Women hold a high percentage of public-sector jobs, and as city and state budgets shrink, cuts in jobs are hitting some of the lowest-paid workers in the workforce. Mayor Michael R. Bloomberg has targeted the worst layoffs in his administration's history at nonteaching public school employees, who are overwhelmingly black and Hispanic women and who are among the city's lowest-paid workers. Gov. Andrew Cuomo aimed his deepest budget cuts at the public schools.

While the number of Americans living paycheck-to-paycheck increased 5 percent over the last year, the number of low-income women only a paycheck from poverty jumped 17 percent.

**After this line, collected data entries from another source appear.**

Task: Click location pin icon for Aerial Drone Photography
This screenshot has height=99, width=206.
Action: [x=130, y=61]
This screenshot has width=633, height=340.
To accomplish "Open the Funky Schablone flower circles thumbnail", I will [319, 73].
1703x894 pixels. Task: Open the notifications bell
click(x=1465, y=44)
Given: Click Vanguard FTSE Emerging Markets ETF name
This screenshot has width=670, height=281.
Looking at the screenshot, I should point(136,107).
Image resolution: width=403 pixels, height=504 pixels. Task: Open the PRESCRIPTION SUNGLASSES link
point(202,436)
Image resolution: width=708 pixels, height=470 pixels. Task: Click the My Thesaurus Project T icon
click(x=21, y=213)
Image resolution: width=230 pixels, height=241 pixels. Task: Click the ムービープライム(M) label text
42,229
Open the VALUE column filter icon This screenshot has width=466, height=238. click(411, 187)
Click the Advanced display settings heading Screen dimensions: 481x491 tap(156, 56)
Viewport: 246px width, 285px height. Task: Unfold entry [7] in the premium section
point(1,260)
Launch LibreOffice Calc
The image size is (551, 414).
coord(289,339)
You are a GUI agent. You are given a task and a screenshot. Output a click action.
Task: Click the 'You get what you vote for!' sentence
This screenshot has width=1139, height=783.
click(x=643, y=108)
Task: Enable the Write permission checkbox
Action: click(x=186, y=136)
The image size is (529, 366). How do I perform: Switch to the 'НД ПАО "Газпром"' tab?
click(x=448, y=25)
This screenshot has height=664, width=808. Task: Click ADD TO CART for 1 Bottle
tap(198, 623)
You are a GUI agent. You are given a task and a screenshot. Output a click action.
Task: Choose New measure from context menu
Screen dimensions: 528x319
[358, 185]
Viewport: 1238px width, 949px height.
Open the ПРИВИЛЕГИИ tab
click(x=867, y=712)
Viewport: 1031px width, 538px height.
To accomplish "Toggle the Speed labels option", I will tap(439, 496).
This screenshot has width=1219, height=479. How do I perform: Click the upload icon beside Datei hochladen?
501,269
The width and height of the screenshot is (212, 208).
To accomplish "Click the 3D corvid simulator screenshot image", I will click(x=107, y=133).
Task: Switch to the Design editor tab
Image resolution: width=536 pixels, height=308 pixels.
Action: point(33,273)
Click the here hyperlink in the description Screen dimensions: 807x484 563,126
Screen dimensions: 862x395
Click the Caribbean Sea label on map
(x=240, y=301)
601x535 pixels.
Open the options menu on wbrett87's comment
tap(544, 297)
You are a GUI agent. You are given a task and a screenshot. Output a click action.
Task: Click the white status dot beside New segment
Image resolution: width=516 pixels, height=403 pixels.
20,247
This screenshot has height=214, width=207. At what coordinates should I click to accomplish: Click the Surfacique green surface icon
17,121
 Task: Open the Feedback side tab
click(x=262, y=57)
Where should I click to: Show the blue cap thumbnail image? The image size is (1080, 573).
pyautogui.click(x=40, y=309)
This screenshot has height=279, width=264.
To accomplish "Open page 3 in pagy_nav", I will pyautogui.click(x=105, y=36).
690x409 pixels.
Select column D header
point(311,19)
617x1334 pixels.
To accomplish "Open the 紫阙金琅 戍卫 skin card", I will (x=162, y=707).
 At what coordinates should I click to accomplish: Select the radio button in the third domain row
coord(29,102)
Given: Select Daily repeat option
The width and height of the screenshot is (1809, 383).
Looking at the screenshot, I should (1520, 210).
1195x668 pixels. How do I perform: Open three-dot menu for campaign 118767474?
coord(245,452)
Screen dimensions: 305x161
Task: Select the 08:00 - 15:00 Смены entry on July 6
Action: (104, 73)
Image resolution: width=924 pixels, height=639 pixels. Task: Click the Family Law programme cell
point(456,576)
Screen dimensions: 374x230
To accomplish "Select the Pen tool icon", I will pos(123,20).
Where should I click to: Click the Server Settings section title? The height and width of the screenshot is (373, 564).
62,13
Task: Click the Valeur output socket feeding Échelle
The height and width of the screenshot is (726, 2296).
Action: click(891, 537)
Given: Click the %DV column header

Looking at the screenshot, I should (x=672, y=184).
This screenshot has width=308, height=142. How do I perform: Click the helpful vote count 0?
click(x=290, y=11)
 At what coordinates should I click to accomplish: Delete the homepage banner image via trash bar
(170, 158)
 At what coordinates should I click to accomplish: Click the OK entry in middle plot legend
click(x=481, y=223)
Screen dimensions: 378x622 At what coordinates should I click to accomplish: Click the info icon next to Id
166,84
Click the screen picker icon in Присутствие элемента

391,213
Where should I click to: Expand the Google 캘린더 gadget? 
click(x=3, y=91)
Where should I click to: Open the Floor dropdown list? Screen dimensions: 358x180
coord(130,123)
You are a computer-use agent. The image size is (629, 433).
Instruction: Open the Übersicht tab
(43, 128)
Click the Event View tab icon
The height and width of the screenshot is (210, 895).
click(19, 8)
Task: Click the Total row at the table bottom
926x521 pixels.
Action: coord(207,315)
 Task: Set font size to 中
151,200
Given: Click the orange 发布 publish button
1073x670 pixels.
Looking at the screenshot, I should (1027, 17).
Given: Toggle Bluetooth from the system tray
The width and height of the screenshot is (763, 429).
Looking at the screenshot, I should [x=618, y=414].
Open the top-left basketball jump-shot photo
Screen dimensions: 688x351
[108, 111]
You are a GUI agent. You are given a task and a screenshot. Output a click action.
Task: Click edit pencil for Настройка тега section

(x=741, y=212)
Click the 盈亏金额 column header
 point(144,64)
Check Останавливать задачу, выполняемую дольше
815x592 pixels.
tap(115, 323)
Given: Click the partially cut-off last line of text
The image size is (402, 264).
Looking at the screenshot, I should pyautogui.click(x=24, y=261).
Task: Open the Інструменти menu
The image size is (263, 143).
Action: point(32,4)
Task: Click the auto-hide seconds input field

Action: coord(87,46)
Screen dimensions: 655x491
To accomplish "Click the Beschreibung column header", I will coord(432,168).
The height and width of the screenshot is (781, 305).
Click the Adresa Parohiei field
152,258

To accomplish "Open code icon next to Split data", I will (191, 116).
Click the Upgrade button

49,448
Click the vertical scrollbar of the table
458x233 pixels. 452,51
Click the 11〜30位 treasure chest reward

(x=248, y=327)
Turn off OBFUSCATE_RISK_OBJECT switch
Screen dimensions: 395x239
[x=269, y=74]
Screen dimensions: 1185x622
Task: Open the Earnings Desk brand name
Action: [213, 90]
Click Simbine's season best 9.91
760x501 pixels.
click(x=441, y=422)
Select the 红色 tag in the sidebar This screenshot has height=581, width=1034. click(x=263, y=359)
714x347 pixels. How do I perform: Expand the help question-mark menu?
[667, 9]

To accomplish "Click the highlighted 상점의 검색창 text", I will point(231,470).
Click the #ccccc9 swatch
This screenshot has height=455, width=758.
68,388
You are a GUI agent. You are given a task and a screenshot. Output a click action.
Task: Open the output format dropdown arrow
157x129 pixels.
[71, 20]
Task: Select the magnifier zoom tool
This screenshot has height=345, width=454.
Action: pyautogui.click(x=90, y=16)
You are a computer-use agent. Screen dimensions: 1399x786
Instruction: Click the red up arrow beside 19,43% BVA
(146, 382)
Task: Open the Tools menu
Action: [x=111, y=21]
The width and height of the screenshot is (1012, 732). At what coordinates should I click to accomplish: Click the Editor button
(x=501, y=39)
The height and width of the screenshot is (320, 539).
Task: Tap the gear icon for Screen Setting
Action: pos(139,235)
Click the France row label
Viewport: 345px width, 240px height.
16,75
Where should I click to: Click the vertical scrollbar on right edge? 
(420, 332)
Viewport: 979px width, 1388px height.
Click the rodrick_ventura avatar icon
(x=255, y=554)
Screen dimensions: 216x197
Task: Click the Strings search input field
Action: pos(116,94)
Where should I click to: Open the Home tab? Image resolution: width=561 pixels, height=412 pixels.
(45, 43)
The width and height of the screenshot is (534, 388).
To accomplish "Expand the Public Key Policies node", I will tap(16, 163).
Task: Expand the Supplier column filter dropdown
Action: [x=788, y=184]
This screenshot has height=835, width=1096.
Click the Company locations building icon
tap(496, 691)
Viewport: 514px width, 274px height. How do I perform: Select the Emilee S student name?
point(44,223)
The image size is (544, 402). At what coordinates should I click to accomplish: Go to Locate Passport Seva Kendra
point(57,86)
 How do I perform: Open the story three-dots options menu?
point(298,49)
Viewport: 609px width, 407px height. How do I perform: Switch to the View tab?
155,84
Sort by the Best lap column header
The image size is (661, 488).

City Laborer Geraldine Morseman grew up poor. "We were seven kids. My father died when I was eight and my mother raised us," she said. Now Morseman and her partner struggle with their own burden of raising two children. As the city balks at granting them the prevailing wages they are entitled to under state law, Morseman and her coworkers in Local 924 haven't had a pay raise in nine years.

"You borrow money from your pension. You have to borrow from somewhere," she said. "You don't buy as much as you used to and you don't go out to eat. We've stopped doing a lot of enjoyable things."

School Crossing Guard Sandra Fowler has raised her children, but her daughter and grandchildren need her help. "It's a struggle for me," she said. "I try to find sales and sometimes I go lacking."

An activist in Local 372, Fowler joined the Sept. 7 rally against Mayor Bloomberg's plan to lay off almost 800 school workers. "I was out there to support my brothers and sisters," she said.

City Parks Worker Deborah Feliciano is the mother of four grown children. She started as a Job Training Participant and spent a year in the Parks Opportunity Program honing her skills in horticulture, gardening, landscaping and forestry before she was hired by the Parks Dept. Now she works hard keeping the parks in Brooklyn's District 5 up to her high standards and coping with the understaffing caused by budget cuts. "We're constantly being squeezed and I worry every day about layoffs," she said. "I'm not letting the increasing pressure get to me. I don't want anything negative to affect my job. I pray to God that the cuts pass me by."

Morseman believes new policies are necessary to alleviate the burdens of working people, including a millionaire's tax. "I don't know why the mayor and governor are letting this die when average working people are suffering so much," she said.

U.S. Census Bureau information for 2010 released in September showed the highest overall poverty rate, 15 percent, since 1993. But the poverty rate for single-mother families was an outrageous 41 percent.

A new study by the Institute for Women's Policy Research, "Women at Greater Risk of Economic Insecurity," says that women of color are at greatest risk of economic hardship and that single mothers face double jeopardy - lower earnings because they are female and higher financial stress from the costs of raising children.